What you are asked to do: Everything from the line containing "At what coordinates" down to the last line below should be set down exactly, and only that, without the pictures.

____ Data for analysis

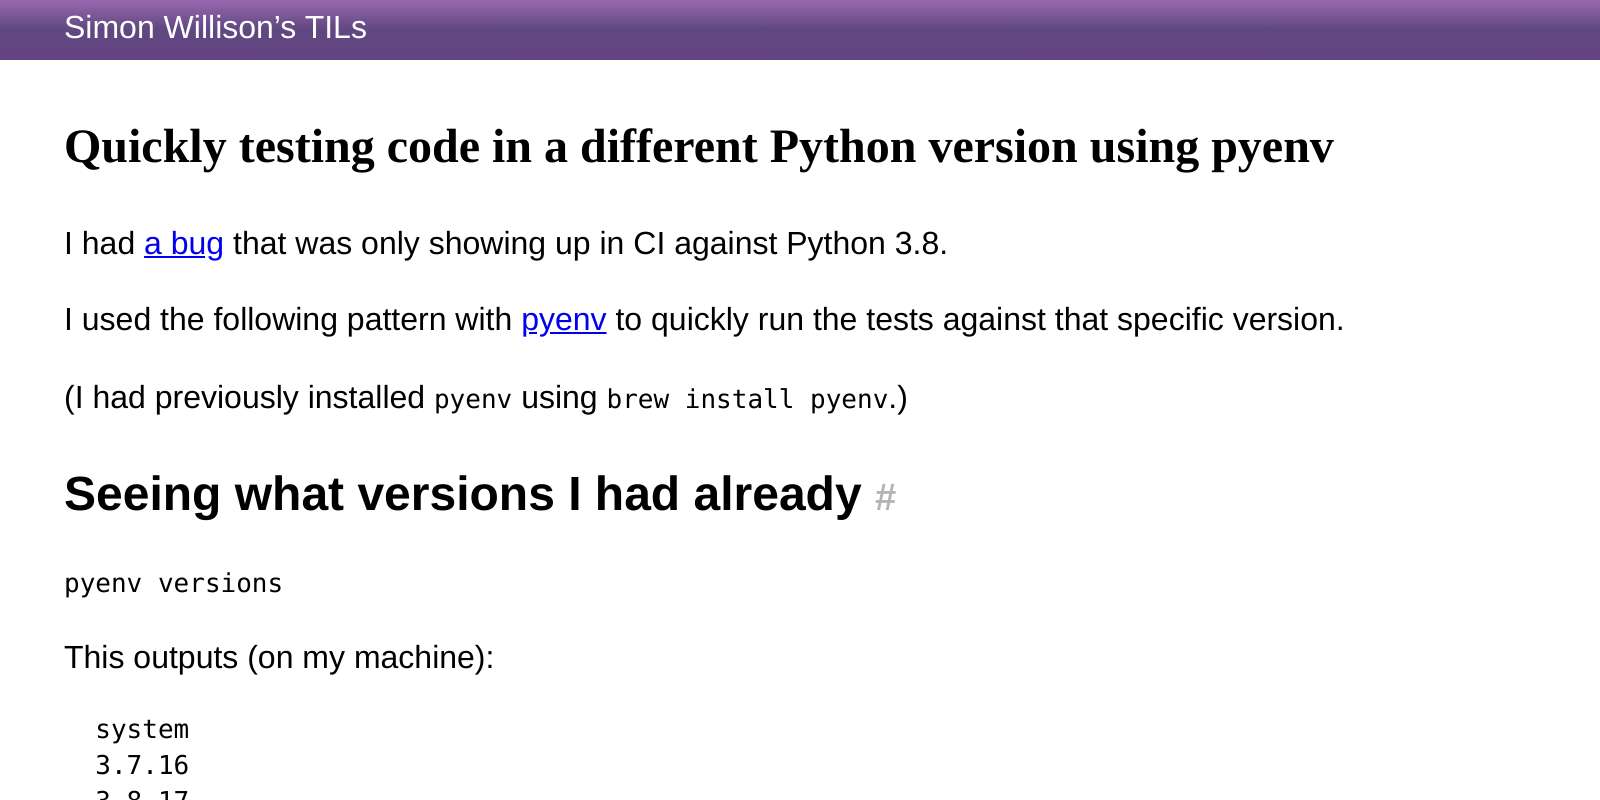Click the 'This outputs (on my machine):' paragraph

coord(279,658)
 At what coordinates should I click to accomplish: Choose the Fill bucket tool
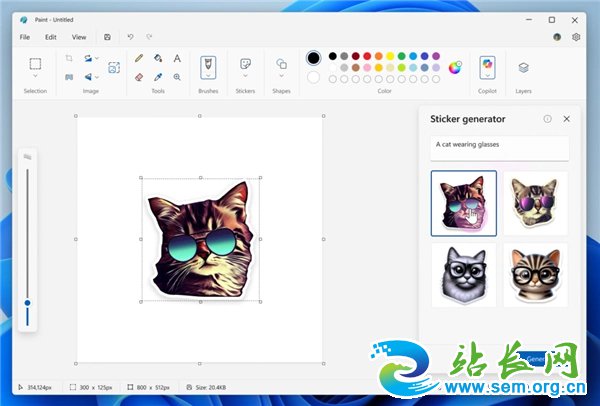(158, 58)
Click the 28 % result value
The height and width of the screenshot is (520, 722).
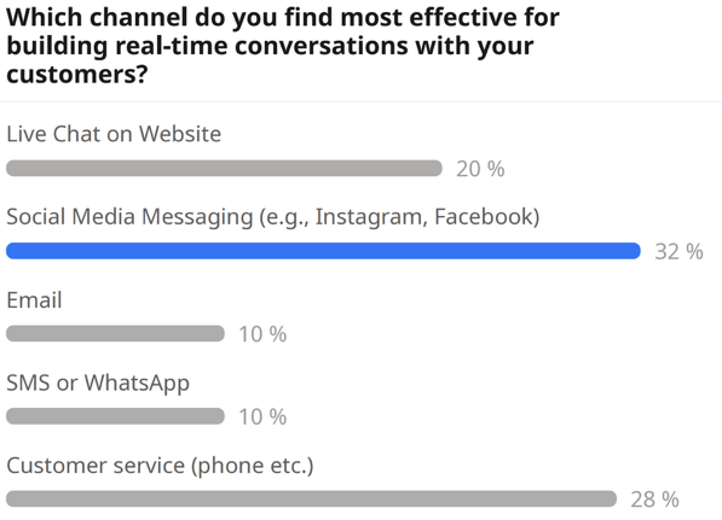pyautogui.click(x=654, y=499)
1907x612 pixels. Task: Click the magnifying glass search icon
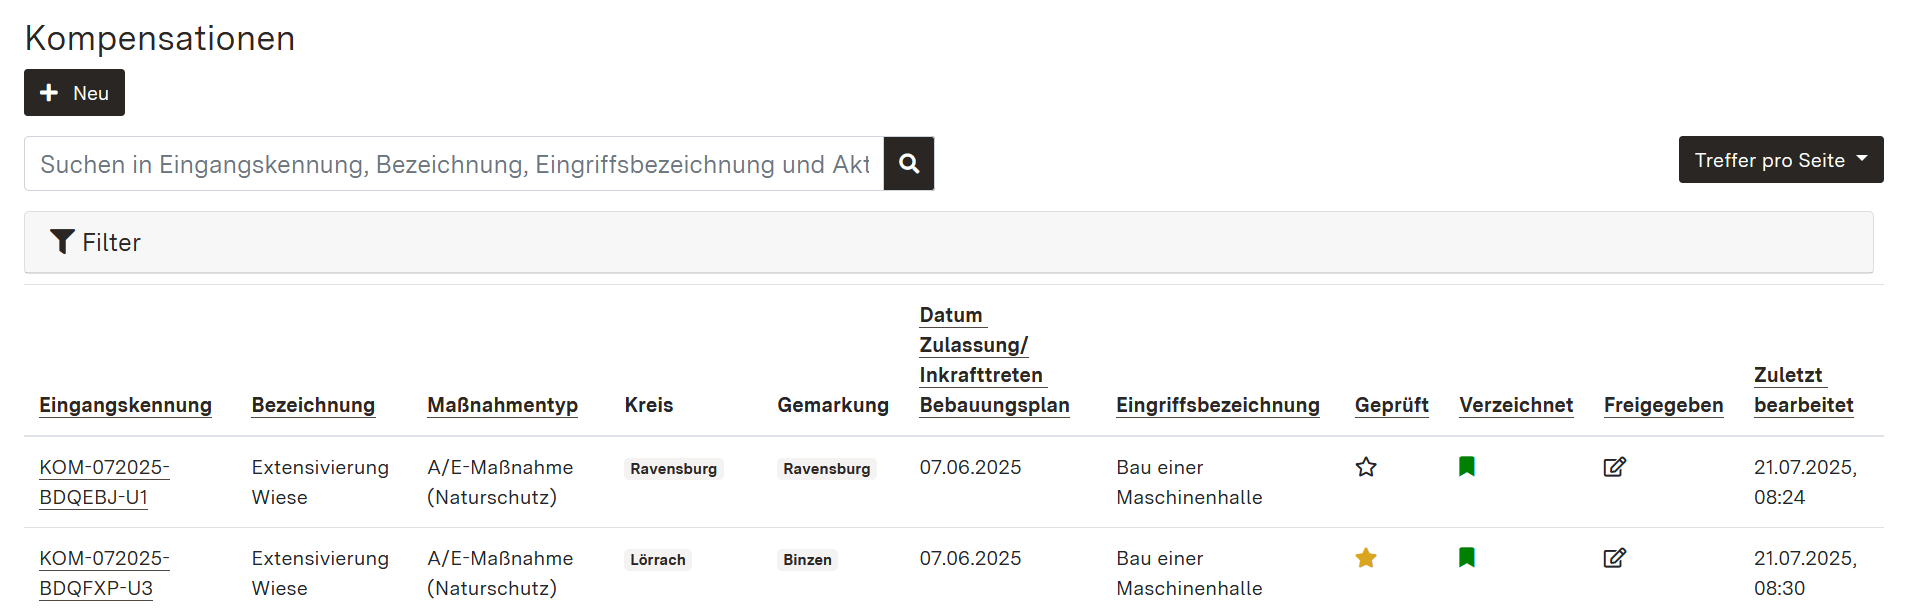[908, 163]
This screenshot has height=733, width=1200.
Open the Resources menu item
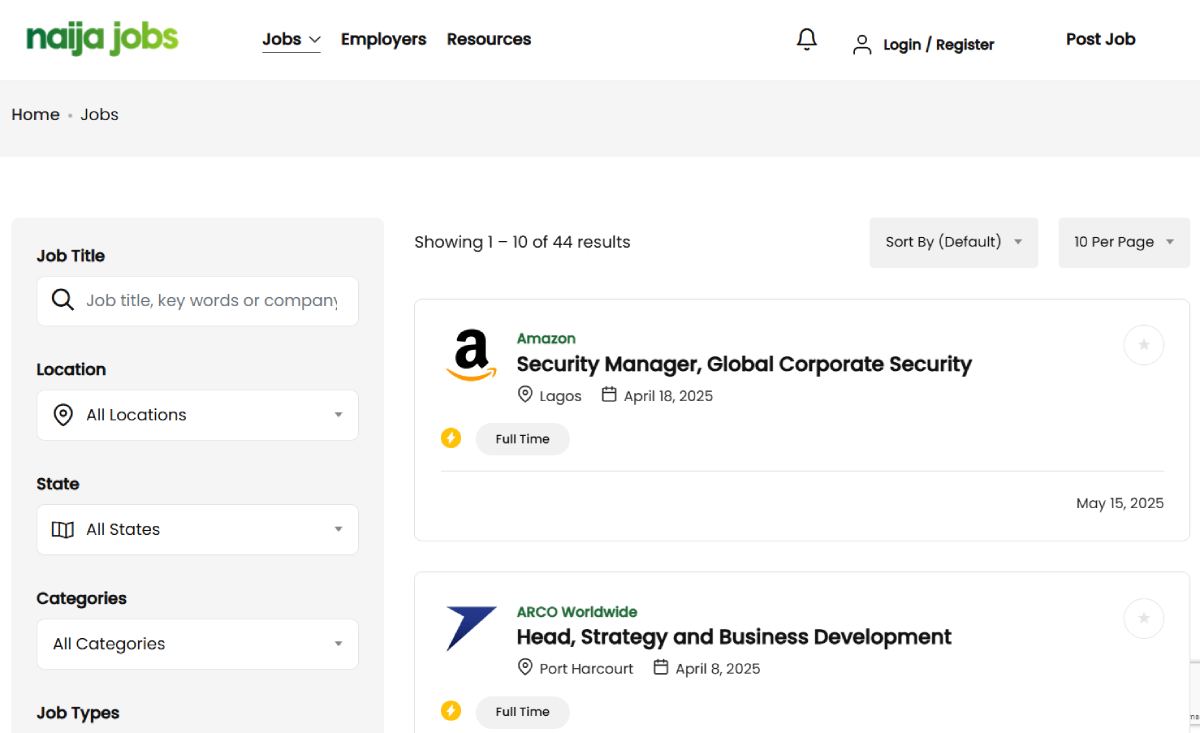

________

Output:
 At what coordinates should I click to accomplish: Choose the Fill bucket tool
(158, 58)
Click the 28 % result value
The height and width of the screenshot is (520, 722).
pyautogui.click(x=654, y=499)
1907x612 pixels. Task: Click the magnifying glass search icon
[908, 163]
This screenshot has height=733, width=1200.
Open the Resources menu item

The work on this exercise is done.